What I Learned from my Mother
My head is filling up again.
Last summer the to-do lists took over with tyranny. Every morning I sat up in bed and my brain powered on to reveal a never-ending to-do list or decisions to make or stuff to think about. But finally, we are slowly settling into our new home, finding our feet again, and I am not using the GPS as much anymore, my compass re-set.
I found a page in my journal of topics I would have liked to write about- on three different blogs. The ideas no longer seem fresh, the intense moment gone, but can be re-kindled. I still have things to say. Thank goodness. I guess that means I am still alive. I finally exhaled.
I read Julia Kasdorf’s poem and I wonder what my children learned from me. I know that since the summer of 2007 their biggest lessons could be: bad things happen. It is ok to cry. Mommy can be weak. Mommy can be so in pain she swears and rolls about on the floor. There are kind people always. Friends come and go, at least some of them.
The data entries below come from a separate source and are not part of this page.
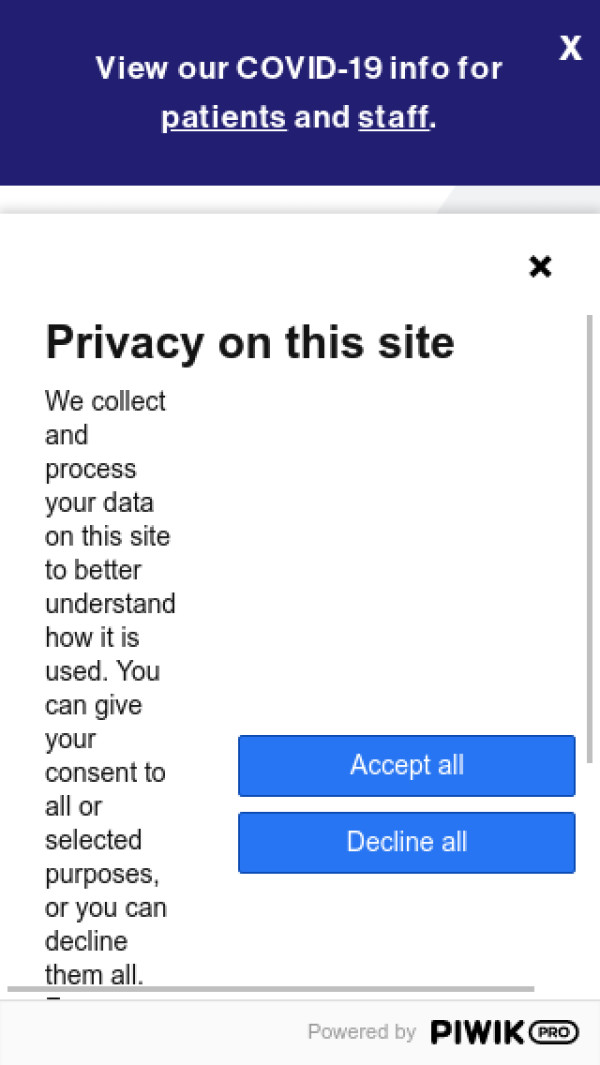This screenshot has width=600, height=1065.
Task: Open the COVID-19 staff link
Action: pyautogui.click(x=393, y=118)
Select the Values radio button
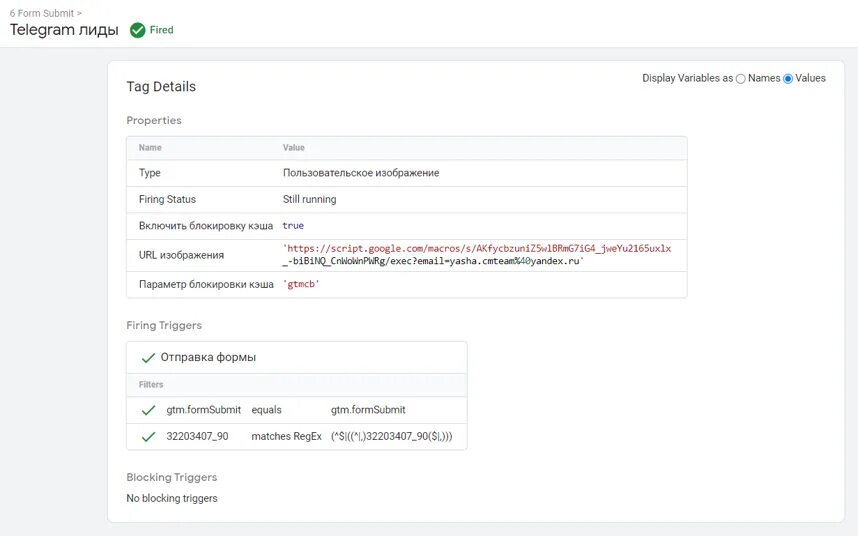The image size is (858, 536). 788,79
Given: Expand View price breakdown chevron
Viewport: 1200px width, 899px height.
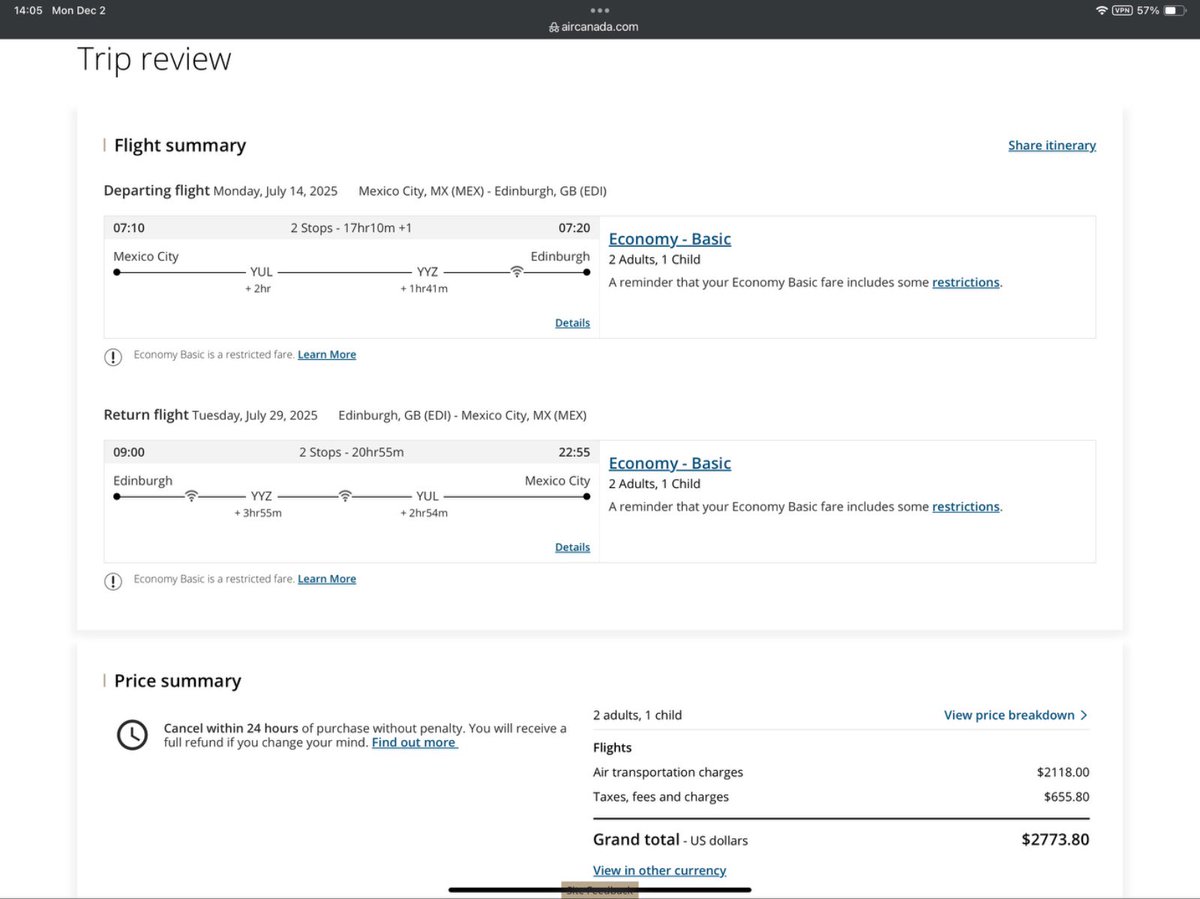Looking at the screenshot, I should click(1084, 715).

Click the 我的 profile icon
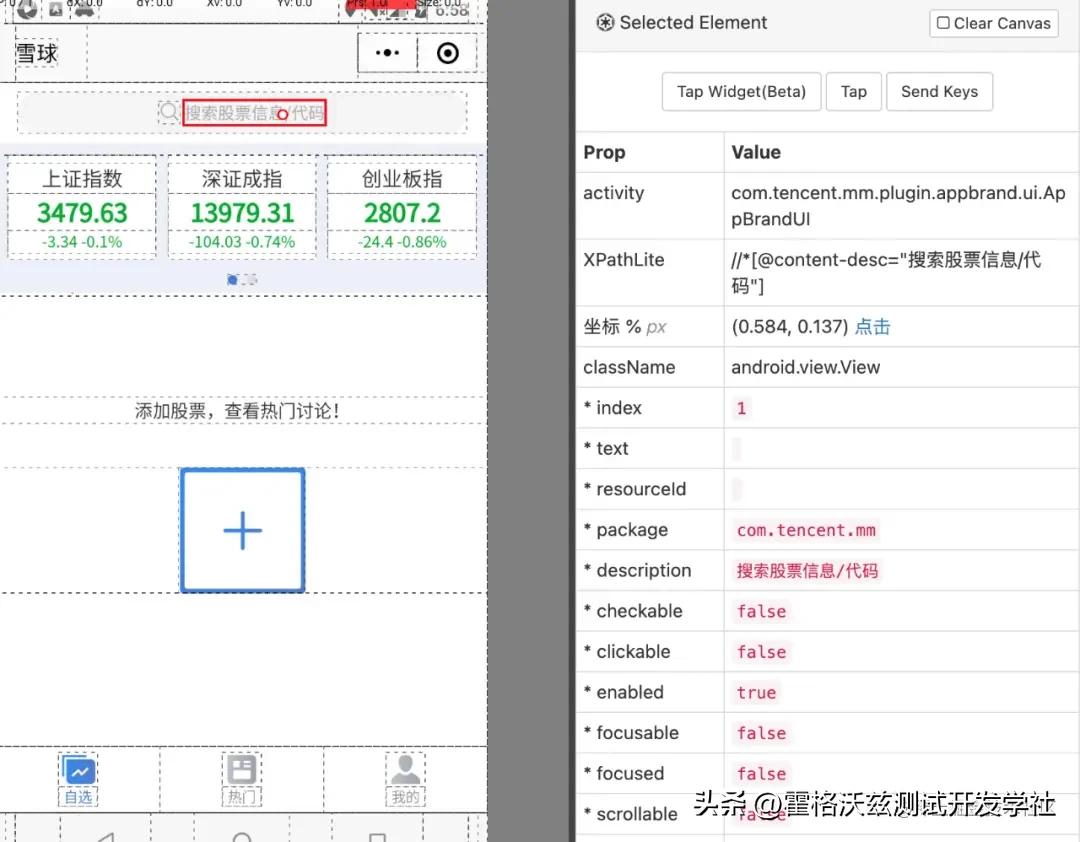pyautogui.click(x=405, y=768)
I cannot teach you anything, that’s what I tell them. I can’t teach you, you will learn by yourself, because you want to. So I am not sure what they have picked up, and what they have internalized.
But I sure hope, that there will always be this softness and this grandness in their hearts, to reach out to the grieving with humble open palms, to abide with sorrow, to walk gently along. To live with an alertness and wide-open eyes, because we don’t know when. The moment is now.
But you know what? How I yearn to teach: to hold Ferdinand’s hand as he makes his first squiggly line, to hear his voice repeat my words, to point to a bird, flower, and leaf and say the name.
Ferdinand. I still miss. He fills my entire heart today.